La joven es indisciplinada en la escuela y sueña con abandonar el país, pero el acierto del director Catalin Mitulescu reside en no ligar estas ambiciones al entorno histórico que rodea a la muchacha. Está claro que la dictadura comunista determina a los personajes, pero esos deseos de libertad y de realización personal sobrepasan lo particular de un tiempo y un país para adquirir un significado más amplio, más existencialista y, por tanto, más comprensible fuera de sus fronteras. Y a medida que se va fraguando este objetivo, las piezas van encajando y encontrando su sentido dentro de la trama, demostrando quizás que Mitulescu empezó el relato a ciegas, inmerso en la dispersión de unos recuerdos y sensaciones, para ser finalmente el relato quien iluminó su propio camino.

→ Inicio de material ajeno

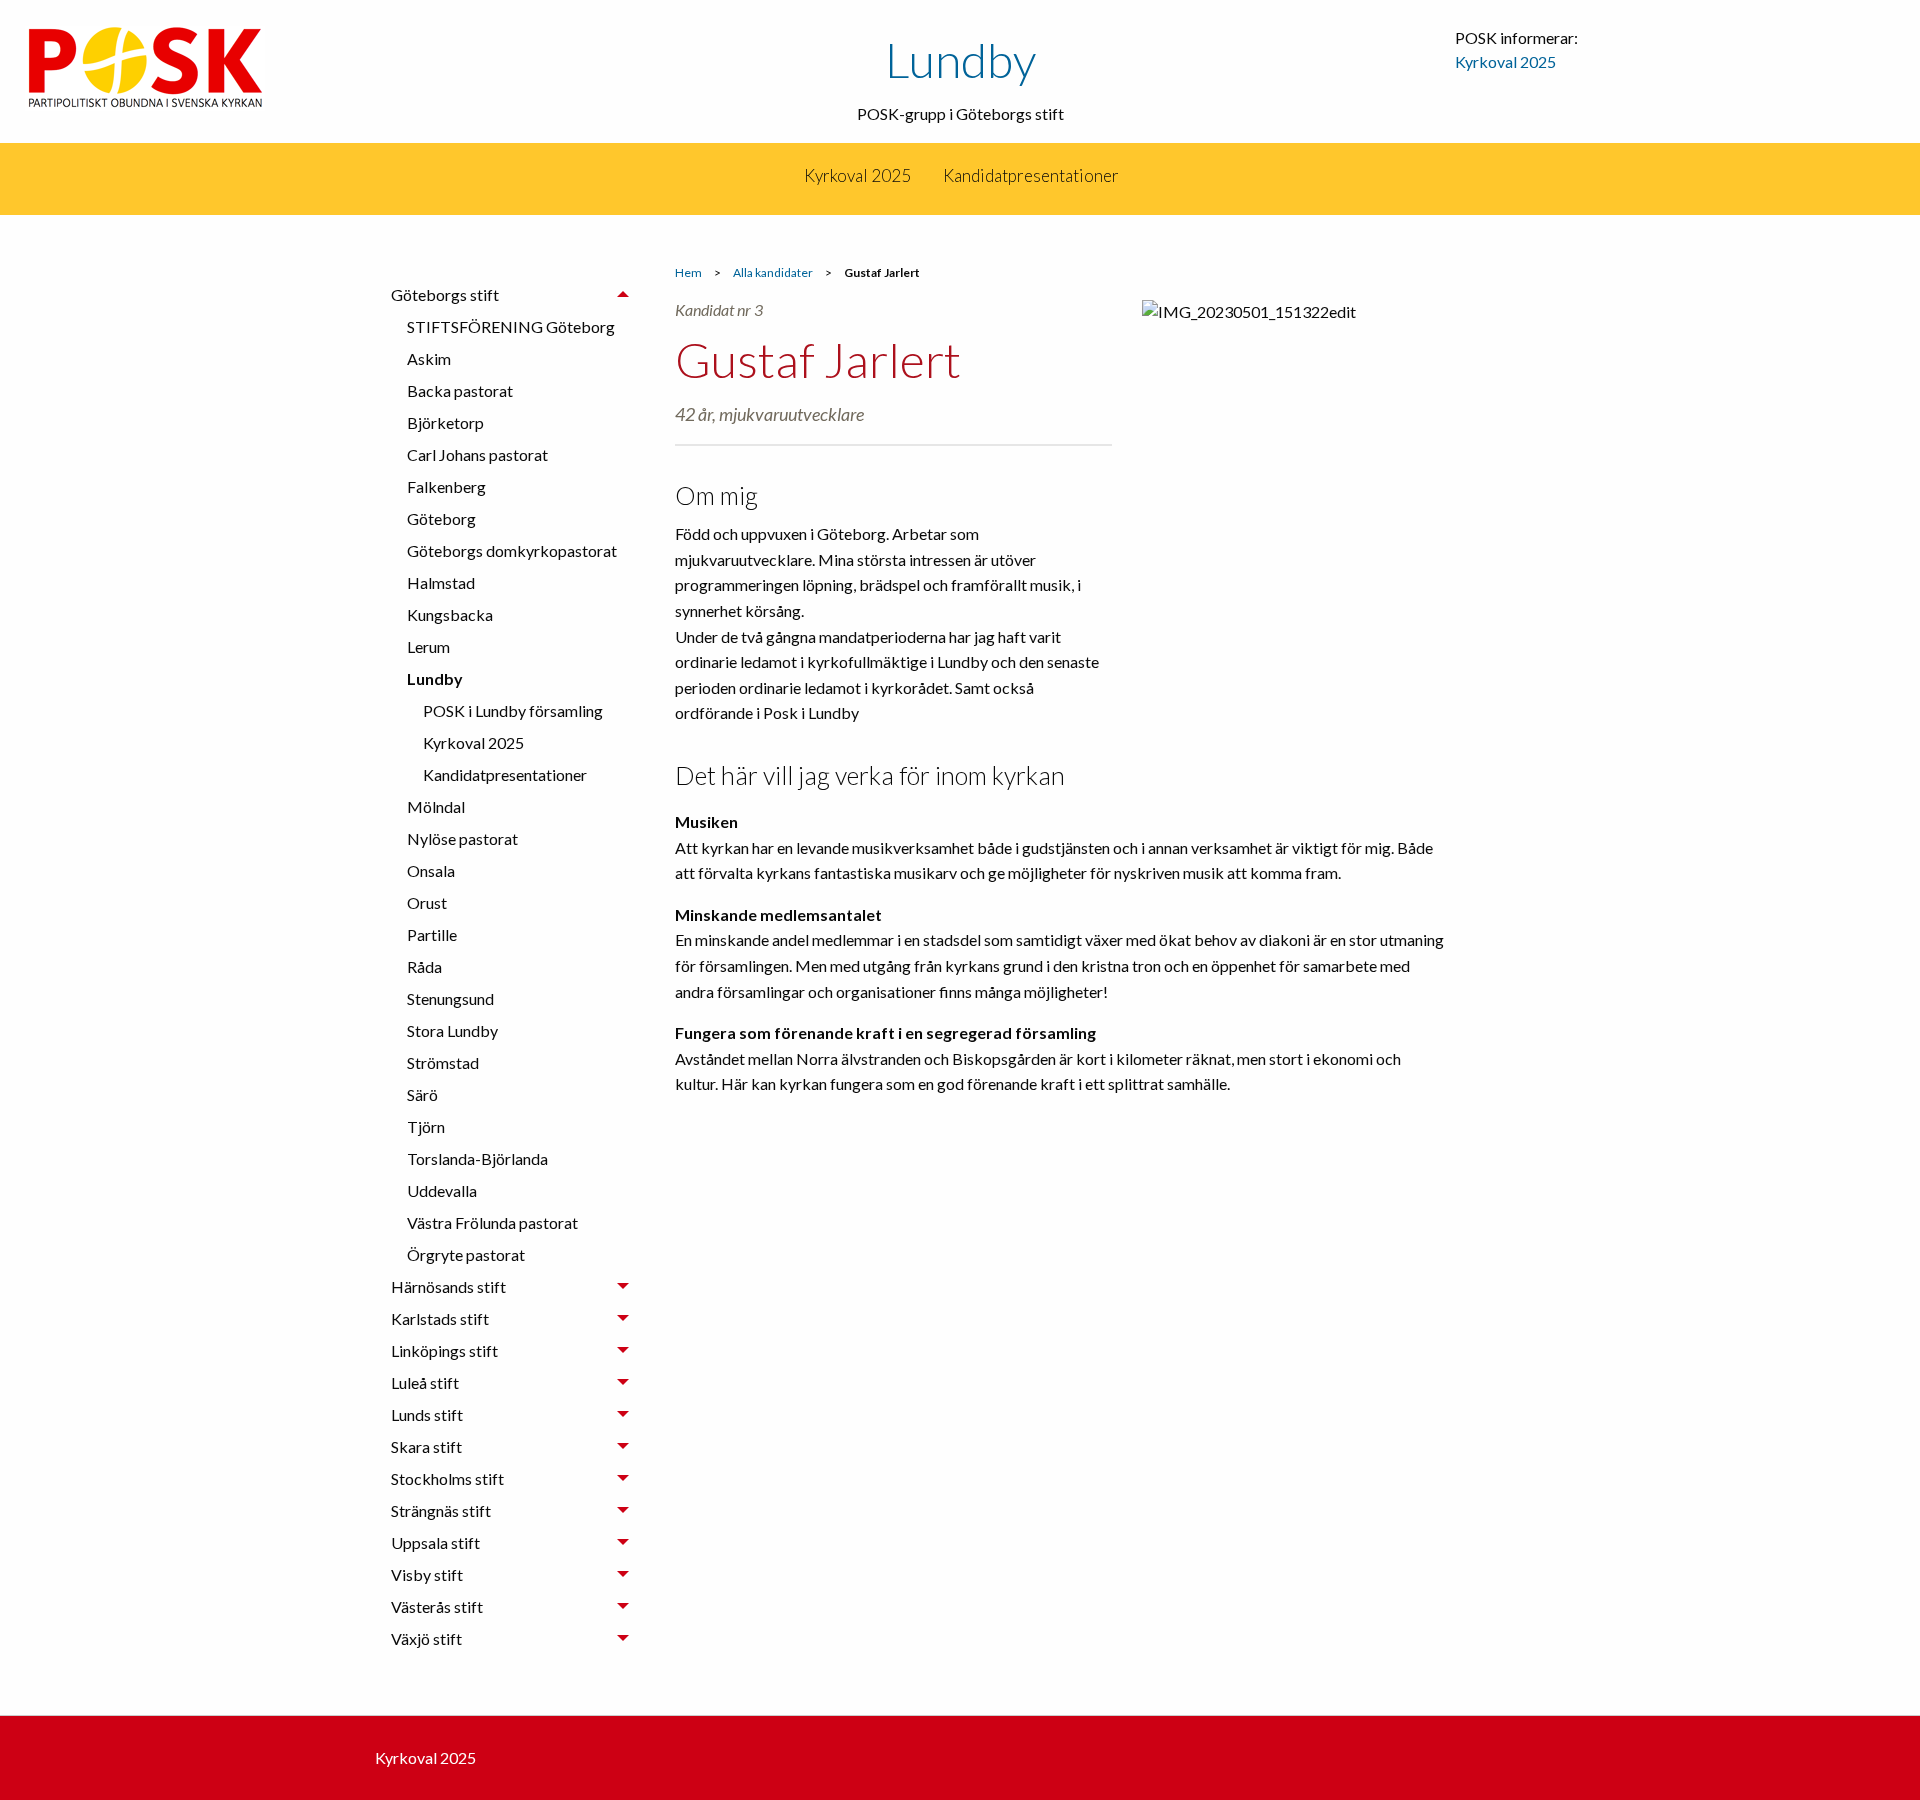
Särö (422, 1094)
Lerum (428, 646)
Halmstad (441, 582)
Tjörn (426, 1126)
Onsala (431, 870)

Ayuda a ello una narración sin artificios, basada en las elípsis narrativas que extirpan del plano cualquier atisbo de épica o dramatismo novelesco. Aquí hay visitas de la policía secreta, arrestos y planes de fuga hacia Italia, pero todo queda fuera de campo, flotando como una neblina persistente que se cuela en la vida rutinaria de los protagonistas. Seguramente aquí está la clave de potente impacto emocional que, fotograma a fotograma, va fraguando la cinta: en lugar de dejar que la Historia se imponga a los personaje, se nos habla de unos personajes en un momento determinado de la Historia. Y de esa humildad, de ese acto de realismo que prefiere el pequeño relato (habitualmente más honesto) al gran relato (la Historia, el relato menos honesto que existe) debería aprender nuestro cine. Este cine que aún no ha sabido mirar honradamente las heridas del pasado. Que aún no ha sabido, como sí sabe hacerlo esta película, acercarnos a los que vivieron, simplemente intentaron vivir, "bajo" un dictador que se desmorona. Seguramente no serán tan atractivos para determinadas formulaciones ideológicas, seguramente darán menos juego que los que valientemente vivieron "contra" el dictador, pero en ellos hay una verdad aún por explorar: esa verdad de los que "pasaban el fin del mundo" (este es el concepto del título original del film de Mitulescu), aunque un cierto oficialismo histórico solo prefiera ver la imagen de la España que "celebraba el fin del mundo" (curiosa, ¿e inocente?, traducción española de Cum mi-am petrecut sfarsitul lumii).